European stocks extend losses
European stocks continued the retreat on Wednesday as traders were cautious ahead of the European Central Bank meeting. The euro accelerated gains against the dollar and the British Pound ended higher against the greenback erasing all of the previous day losses. The Stoxx Europe 600 index fell 0.6%. Germany’s DAX 30 lost 0.5% to 12953.41. France’s CAC 40 slipped 0.4% and UK’s FTSE 100 dropped 1.1% to 7447.21. Indices opened mixed today.
Asian indices advance
Asian stock indices are mostly higher. Nikkei rose 0.2% to 21755 supported by strong earnings and resumed yen weakness against the dollar.

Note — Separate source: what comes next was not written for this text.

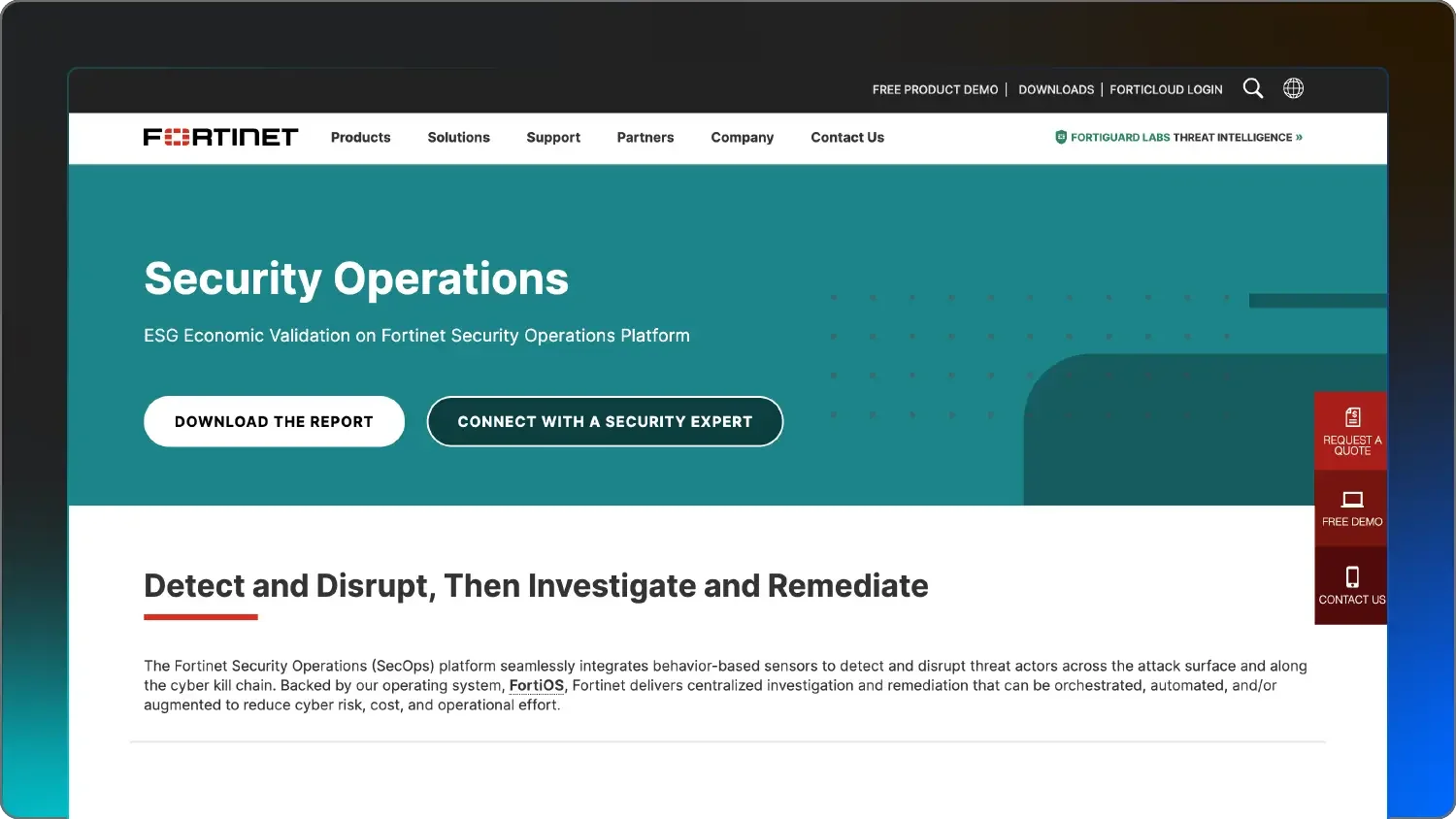Click the FortiCloud Login link
The height and width of the screenshot is (819, 1456).
(1166, 89)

Chinese stocks are mixed: the Shanghai Composite Index is 0.3% higher while Hong Kong’sHang Seng Index is down 0.3%. Australia’s ASX All Ordinaries added 0.2% as Australian dollar added to previous day’s sharp losses following a weaker than expected inflation report.
Oil slips as US crude inventories rise
Oil futures prices are edging lower today. Prices ended higher yesterday despite US Energy Information Administration report domestic crude supplies rose by 856 thousand barrels last week. That was above the 519 million barrel build reported by the American Petroleum Institute late Tuesday. At the same time US crude oil output rebounded 1.1 million barrel per day (bpd) to 9.5 million bpd. Brent crude rose 0.2% to $58.44 a barrel on Wednesday.